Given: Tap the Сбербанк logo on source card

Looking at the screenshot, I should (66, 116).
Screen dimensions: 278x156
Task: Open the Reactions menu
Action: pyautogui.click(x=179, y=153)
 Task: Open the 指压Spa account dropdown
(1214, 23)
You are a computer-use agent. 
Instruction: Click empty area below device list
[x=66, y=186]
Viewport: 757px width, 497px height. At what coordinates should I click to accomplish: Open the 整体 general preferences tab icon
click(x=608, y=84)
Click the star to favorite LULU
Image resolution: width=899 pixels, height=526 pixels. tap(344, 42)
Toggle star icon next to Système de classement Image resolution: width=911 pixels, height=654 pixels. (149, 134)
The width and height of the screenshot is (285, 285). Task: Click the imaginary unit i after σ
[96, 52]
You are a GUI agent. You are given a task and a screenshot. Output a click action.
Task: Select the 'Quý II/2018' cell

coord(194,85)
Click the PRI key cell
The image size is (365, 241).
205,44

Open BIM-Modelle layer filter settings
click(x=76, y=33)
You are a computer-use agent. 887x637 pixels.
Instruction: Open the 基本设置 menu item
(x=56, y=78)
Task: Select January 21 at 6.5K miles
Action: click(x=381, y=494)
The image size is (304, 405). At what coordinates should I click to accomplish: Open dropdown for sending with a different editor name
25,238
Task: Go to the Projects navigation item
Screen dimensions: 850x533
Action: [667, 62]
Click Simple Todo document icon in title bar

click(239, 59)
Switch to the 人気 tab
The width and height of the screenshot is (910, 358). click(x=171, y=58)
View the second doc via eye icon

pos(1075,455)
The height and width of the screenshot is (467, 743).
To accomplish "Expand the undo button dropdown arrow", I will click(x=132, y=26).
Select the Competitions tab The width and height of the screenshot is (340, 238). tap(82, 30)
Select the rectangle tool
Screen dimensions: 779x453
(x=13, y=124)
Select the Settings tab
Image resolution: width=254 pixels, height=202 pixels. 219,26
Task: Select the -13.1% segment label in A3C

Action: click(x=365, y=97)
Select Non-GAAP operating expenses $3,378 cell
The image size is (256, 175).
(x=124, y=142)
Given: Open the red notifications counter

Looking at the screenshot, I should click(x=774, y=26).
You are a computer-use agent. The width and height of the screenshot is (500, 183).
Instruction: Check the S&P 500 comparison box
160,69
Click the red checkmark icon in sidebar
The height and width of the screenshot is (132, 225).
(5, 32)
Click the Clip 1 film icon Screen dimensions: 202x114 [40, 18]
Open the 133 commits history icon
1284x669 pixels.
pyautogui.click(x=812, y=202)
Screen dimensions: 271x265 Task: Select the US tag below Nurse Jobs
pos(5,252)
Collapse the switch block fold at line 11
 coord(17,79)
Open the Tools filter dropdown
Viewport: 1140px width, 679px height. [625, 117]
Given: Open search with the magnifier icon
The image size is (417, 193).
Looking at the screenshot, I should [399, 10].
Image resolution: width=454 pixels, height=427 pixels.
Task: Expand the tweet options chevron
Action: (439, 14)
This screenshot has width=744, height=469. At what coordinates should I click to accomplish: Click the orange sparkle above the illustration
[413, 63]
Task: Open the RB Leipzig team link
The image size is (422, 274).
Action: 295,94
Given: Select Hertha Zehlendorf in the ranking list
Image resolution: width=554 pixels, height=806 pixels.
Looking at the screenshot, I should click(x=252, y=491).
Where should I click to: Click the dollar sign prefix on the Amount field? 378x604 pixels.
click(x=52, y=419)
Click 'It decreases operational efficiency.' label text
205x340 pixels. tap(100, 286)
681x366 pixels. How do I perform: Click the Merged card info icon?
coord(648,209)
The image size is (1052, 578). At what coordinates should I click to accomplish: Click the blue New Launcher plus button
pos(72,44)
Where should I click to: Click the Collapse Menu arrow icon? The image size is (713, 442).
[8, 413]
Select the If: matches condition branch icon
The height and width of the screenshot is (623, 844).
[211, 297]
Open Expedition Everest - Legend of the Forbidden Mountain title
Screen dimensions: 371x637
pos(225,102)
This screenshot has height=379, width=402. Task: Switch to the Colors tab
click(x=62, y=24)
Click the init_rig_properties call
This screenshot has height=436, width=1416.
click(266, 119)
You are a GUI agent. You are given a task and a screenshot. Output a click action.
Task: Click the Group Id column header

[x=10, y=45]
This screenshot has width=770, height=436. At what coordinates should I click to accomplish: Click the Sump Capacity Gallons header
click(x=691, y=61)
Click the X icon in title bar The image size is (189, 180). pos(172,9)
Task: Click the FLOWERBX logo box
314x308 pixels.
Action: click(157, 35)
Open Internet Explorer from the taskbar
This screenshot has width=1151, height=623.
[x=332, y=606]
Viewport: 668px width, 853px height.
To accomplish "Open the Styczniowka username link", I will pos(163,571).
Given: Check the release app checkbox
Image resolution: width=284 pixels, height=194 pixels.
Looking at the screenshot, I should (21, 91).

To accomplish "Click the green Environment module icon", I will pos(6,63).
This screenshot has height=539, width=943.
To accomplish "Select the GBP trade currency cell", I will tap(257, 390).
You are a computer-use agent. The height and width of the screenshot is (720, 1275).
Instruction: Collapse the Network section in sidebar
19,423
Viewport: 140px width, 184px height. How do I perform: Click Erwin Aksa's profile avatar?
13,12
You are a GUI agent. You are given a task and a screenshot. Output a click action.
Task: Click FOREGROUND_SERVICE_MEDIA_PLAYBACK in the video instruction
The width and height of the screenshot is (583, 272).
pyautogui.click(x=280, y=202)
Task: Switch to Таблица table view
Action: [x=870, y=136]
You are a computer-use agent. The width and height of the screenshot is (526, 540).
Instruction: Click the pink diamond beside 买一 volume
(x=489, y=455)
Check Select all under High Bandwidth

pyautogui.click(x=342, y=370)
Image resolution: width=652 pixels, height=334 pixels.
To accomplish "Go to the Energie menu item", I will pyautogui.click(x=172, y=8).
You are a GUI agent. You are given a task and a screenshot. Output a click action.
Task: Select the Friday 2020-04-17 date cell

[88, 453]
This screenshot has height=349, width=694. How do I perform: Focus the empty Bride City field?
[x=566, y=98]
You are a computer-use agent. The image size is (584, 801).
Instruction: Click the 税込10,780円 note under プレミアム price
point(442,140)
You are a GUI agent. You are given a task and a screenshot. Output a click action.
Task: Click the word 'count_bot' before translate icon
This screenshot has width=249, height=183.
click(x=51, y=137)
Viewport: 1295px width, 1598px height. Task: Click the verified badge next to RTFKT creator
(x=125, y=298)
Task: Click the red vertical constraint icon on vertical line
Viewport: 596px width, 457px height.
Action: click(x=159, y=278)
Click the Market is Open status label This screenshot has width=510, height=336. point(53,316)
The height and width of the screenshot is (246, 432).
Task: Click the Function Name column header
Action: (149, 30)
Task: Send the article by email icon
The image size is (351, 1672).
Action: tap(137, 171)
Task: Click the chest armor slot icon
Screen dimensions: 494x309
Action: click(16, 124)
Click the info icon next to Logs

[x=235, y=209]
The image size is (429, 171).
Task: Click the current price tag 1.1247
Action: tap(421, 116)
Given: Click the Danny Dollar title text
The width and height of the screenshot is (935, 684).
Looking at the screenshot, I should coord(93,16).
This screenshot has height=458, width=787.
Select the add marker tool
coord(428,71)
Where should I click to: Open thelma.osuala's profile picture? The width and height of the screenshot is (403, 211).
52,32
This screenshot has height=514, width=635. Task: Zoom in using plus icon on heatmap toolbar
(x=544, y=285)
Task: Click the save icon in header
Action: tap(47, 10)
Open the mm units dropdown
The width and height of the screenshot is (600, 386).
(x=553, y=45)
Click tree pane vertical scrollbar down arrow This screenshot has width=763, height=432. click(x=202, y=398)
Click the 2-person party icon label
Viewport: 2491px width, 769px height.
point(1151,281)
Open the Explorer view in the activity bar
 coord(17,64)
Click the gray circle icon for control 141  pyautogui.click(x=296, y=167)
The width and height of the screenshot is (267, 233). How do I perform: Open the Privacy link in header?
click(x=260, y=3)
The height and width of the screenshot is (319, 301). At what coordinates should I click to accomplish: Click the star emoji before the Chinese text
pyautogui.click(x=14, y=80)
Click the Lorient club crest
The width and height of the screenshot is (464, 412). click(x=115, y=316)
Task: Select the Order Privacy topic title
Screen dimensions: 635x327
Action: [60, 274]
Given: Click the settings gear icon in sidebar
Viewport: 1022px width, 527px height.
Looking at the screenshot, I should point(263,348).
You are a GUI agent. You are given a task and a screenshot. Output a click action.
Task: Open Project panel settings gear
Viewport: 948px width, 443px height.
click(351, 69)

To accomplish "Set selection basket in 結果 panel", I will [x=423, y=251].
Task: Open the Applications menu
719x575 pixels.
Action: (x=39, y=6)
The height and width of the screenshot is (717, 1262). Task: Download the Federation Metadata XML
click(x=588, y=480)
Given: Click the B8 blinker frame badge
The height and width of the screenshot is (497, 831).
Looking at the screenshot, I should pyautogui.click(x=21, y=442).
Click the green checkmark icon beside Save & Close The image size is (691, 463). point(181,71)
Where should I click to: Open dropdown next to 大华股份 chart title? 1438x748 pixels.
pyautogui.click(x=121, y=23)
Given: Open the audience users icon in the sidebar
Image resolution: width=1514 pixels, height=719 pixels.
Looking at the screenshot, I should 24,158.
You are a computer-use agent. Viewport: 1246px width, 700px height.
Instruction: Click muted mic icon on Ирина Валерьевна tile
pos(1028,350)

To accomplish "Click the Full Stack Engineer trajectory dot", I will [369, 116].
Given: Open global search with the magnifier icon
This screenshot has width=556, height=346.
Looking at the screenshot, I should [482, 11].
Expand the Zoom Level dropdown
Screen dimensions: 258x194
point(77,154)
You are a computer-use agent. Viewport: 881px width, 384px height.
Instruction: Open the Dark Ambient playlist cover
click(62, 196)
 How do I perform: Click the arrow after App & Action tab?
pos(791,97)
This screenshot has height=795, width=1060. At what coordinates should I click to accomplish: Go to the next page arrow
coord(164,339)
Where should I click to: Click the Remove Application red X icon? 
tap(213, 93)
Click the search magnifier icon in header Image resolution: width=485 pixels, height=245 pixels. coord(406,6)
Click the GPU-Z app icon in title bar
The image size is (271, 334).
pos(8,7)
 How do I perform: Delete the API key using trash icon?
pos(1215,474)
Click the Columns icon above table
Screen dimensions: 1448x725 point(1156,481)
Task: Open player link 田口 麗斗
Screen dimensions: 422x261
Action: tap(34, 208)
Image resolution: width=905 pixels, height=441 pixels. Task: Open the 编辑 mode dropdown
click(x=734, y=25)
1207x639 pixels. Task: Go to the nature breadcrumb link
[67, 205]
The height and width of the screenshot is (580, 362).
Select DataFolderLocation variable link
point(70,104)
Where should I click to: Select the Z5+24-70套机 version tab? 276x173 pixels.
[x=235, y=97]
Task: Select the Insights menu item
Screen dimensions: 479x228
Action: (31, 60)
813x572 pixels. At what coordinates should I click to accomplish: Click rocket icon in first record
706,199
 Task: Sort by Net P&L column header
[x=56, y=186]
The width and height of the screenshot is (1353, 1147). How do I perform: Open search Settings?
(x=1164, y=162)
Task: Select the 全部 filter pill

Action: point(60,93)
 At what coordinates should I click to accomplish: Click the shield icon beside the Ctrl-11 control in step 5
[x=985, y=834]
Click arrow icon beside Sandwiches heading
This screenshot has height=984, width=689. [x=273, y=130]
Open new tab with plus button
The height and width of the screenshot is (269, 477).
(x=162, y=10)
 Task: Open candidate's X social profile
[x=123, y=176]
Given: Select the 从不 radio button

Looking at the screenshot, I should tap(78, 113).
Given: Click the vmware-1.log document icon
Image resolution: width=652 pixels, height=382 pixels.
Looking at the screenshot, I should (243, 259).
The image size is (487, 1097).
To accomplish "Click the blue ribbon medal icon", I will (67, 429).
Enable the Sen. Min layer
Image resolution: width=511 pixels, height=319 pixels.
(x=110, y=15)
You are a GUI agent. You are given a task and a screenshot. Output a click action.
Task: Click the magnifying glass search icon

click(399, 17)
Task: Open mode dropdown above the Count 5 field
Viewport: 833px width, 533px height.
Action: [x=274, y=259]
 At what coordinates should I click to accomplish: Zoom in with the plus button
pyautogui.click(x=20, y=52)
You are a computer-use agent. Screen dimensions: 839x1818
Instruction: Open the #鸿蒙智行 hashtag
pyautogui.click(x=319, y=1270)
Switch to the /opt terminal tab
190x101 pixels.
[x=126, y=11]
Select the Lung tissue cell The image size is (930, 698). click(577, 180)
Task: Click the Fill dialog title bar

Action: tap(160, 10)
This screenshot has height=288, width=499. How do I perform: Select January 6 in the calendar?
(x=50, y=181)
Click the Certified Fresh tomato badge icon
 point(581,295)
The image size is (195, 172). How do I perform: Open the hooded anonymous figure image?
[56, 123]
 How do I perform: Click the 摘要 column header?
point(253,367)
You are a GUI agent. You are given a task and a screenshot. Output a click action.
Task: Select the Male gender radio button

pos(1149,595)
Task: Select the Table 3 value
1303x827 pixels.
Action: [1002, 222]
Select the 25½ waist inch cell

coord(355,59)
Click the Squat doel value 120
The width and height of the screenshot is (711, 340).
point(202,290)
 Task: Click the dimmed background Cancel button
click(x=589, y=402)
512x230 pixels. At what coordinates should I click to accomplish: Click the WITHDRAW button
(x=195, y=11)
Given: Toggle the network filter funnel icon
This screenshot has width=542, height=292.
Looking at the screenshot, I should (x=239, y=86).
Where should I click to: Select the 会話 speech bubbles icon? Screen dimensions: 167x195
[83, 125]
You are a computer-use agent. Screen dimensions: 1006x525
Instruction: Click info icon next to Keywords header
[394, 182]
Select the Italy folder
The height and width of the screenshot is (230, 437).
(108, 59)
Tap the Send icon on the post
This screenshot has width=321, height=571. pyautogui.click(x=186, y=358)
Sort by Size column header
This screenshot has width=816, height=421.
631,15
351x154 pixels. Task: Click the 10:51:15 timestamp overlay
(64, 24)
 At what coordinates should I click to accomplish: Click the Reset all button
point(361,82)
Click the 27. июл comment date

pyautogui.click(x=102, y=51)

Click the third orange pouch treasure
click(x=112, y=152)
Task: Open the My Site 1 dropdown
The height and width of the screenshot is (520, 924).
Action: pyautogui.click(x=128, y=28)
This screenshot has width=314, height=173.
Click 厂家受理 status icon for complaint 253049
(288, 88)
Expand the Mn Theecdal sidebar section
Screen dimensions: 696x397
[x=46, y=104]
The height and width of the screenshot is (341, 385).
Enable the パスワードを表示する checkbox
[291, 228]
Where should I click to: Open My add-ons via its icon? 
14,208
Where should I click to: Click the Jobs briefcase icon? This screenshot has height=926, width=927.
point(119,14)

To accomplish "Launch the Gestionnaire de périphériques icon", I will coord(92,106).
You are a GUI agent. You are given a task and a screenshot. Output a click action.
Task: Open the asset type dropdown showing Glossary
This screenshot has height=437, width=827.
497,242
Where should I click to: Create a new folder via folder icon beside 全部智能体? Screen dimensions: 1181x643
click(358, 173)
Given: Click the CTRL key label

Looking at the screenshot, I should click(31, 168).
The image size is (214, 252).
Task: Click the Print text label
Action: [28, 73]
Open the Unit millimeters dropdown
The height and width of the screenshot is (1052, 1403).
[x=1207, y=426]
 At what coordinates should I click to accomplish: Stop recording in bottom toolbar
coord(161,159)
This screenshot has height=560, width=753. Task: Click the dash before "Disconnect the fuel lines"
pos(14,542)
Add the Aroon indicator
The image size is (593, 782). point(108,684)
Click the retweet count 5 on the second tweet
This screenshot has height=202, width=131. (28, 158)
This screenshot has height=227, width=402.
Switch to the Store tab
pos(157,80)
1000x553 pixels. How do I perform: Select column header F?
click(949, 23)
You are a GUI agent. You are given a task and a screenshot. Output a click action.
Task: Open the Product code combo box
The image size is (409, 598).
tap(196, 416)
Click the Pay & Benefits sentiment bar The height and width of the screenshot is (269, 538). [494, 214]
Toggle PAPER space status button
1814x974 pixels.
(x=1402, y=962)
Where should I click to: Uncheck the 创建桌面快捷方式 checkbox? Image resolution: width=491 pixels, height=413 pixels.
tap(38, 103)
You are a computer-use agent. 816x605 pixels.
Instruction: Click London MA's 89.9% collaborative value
==========
- **ABOUT THIS TASK**:
Everything above from the line containing "You are a computer-use agent. Screen dimensions: 839x1818" down to the line containing "You are a computer-use agent. Screen dimensions: 1006x525" should be copied exactly, both end lines included, and nothing else.

- **SOLUTION TO THIS EXERCISE**:
You are a computer-use agent. Screen dimensions: 839x1818
Instruction: Open the #鸿蒙智行 hashtag
pyautogui.click(x=319, y=1270)
Switch to the /opt terminal tab
190x101 pixels.
[x=126, y=11]
Select the Lung tissue cell The image size is (930, 698). click(577, 180)
Task: Click the Fill dialog title bar

Action: tap(160, 10)
This screenshot has height=288, width=499. How do I perform: Select January 6 in the calendar?
(x=50, y=181)
Click the Certified Fresh tomato badge icon
 point(581,295)
The image size is (195, 172). How do I perform: Open the hooded anonymous figure image?
[56, 123]
 How do I perform: Click the 摘要 column header?
point(253,367)
You are a GUI agent. You are given a task and a screenshot. Output a click action.
Task: Select the Male gender radio button

pos(1149,595)
Task: Select the Table 3 value
1303x827 pixels.
Action: [1002, 222]
Select the 25½ waist inch cell

coord(355,59)
Click the Squat doel value 120
The width and height of the screenshot is (711, 340).
point(202,290)
 Task: Click the dimmed background Cancel button
click(x=589, y=402)
512x230 pixels. At what coordinates should I click to accomplish: Click the WITHDRAW button
(x=195, y=11)
Given: Toggle the network filter funnel icon
This screenshot has width=542, height=292.
Looking at the screenshot, I should (x=239, y=86).
Where should I click to: Select the 会話 speech bubbles icon? Screen dimensions: 167x195
[83, 125]
You are a computer-use agent. Screen dimensions: 1006x525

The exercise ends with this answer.